All of these “ecosystems of alliances” have their own material basis; they are all rooted in different forms of struggle and class composition. This is a reality that we will never escape from. What we must build is the muscle to to take a critical view of the landscape before us as part of the socialist project of capturing and radically transforming the apparatuses of power towards democratic ends. And these questions are not abstract. As Lizzie M, Michael S, and I wrote for DSA SF’s Fog City Rose:
“The challenges faced by countries fighting for socialism and against U.S. imperialism are ones that we as U.S. leftists will need to reckon with if we are ever to build a movement large enough to capture state power and develop a working-class apparatus for social development. Though the role of these global movements in socialist transformation is yet to be determined, we cannot simply prejudge that role and cut ourselves off from the global movement to dismantle and disempower U.S. empire.

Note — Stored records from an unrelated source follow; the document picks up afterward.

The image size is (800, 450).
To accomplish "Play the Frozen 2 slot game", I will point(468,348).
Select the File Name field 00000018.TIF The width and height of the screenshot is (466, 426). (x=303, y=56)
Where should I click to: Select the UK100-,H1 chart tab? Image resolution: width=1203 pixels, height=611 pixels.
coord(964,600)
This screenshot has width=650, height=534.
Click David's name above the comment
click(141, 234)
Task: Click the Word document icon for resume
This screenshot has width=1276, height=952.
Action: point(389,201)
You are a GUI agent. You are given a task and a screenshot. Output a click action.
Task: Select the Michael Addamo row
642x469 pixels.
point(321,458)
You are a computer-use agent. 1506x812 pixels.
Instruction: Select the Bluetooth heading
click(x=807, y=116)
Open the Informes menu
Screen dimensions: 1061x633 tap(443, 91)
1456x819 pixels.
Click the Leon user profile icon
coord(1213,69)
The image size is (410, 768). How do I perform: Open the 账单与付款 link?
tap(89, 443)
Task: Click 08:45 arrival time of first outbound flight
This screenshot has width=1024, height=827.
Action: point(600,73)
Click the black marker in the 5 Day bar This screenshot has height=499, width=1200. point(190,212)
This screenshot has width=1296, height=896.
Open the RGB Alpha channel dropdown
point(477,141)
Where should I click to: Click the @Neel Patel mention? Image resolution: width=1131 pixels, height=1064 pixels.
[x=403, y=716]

And it’s difficult to imagine the fledgling U.S. left’s efforts playing out differently. Had Bernie Sanders won the 2020 Democratic Party nomination, he would be seated with a confusing and contradictory mandate from the people of the U.S. A significant minority of Americans believe abortion should be illegal, still, and the specter of a Supreme Court challenge to Roe v. Wade looms over Washington. In parts of the U.S. new laws threaten abortion access with less direct but still threatening enforcement mechanisms. Meanwhile, parts of the country’s police force remain controlled by violent gangs. There are socialist organizations within the U.S. that claim positions both to DSA’s left and to its right. What steps should a socialist party building power take here? How would it navigate internal and external challenges from those who would sooner see millions dead than a single successful socialist project?”
These are the questions that we can answer through a well-formed, democratic, and critical analysis of conditions around the world as we work to build a movement against U.S. imperialism here in the belly of the beast.